The characters are also all genuinely intriguing. All seem to have secrets within secrets, some of which they keep from one another, some of which they keep from themselves, either willfully or not. And they keep you guessing, one of the best examples being Lucy Harker, the screaming French girl I mentioned in the first paragraph. In some cases, such as Lucy’s, it takes a remarkable amount of time to realize whether any given one is a hero, a villain, or somewhere in between, and even at that, even once you think you have them figured out, they remain surprising and unpredictable, and yet none of the unexpected turns ever feel gratuitous or done for shock value. Each twist makes sense, enriching the characters and story in the process. This also makes it extremely difficult to discuss the story in depth whilst avoiding spoilers. The Oversight is a story that I would very much advise going into with as little advance knowledge of as possible, and just allowing it to wash over you, drawing you deeper and deeper into its powerful spell. It is a novel of vividly realized, strange, wonderful characters, including fully invented creations alongside people from history, legend, and both; of nightmares made flesh; of enchantments that range from the beautiful to the disturbing; and, in short, of enormous imagination.
This is also one of the few times a novel nearly inspired me to audibly cheer at one point as I lay reading it in bed. Speaking of which, the clarity of Fletcher’s plotting is mirrored in the deftness of his action sequences. In the climactic battle, I found myself able to easily visualize everything that was happening in the macro and the micro, tracking all of the characters’ movements within the larger fight, and furthermore finding it engaging, even thrilling, which is no mean feat, as fight scenes on the page tend to bore me.

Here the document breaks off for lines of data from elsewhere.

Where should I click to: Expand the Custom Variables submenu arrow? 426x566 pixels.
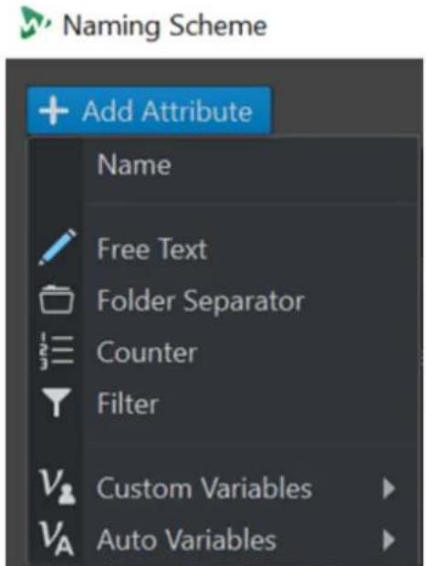(x=389, y=488)
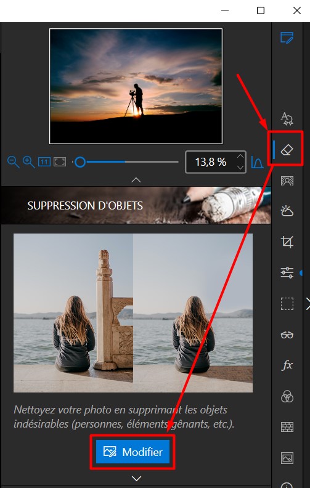Click the Modifier button
The height and width of the screenshot is (488, 310).
[133, 452]
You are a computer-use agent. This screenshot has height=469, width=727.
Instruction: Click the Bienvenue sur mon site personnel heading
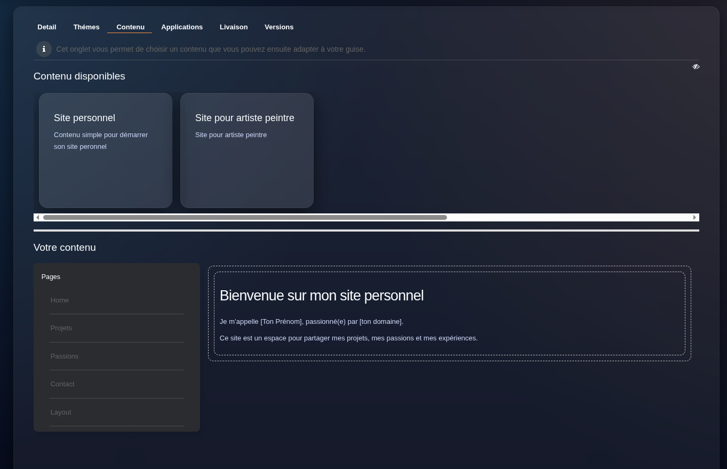pyautogui.click(x=322, y=296)
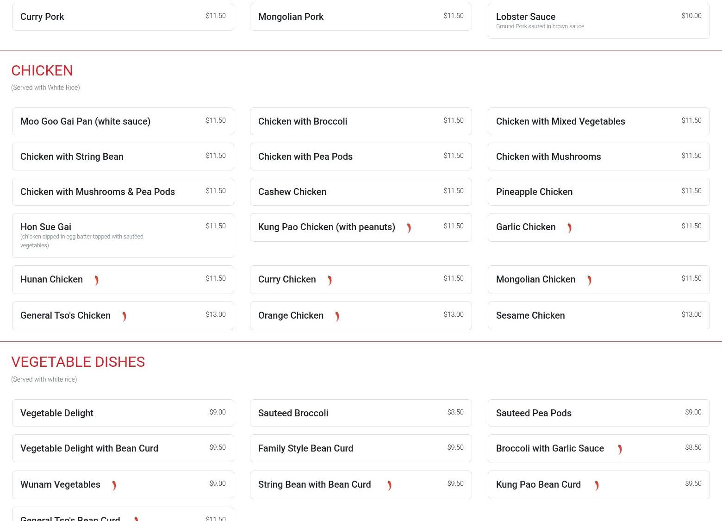The width and height of the screenshot is (722, 521).
Task: Click the chili icon beside Hunan Chicken
Action: [96, 280]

I reached the final page, desperate for answers to the various dangling threads set up for later installments, but at the same time supremely satisfied at how all of the disparate pieces united in its final moments. The Oversight is a truly terrific novel and one that I can picture myself revisiting many times to come. It’s so good that, even if the saga were never continued or completed, I’d consider it a worthy read, and that does not happen too often.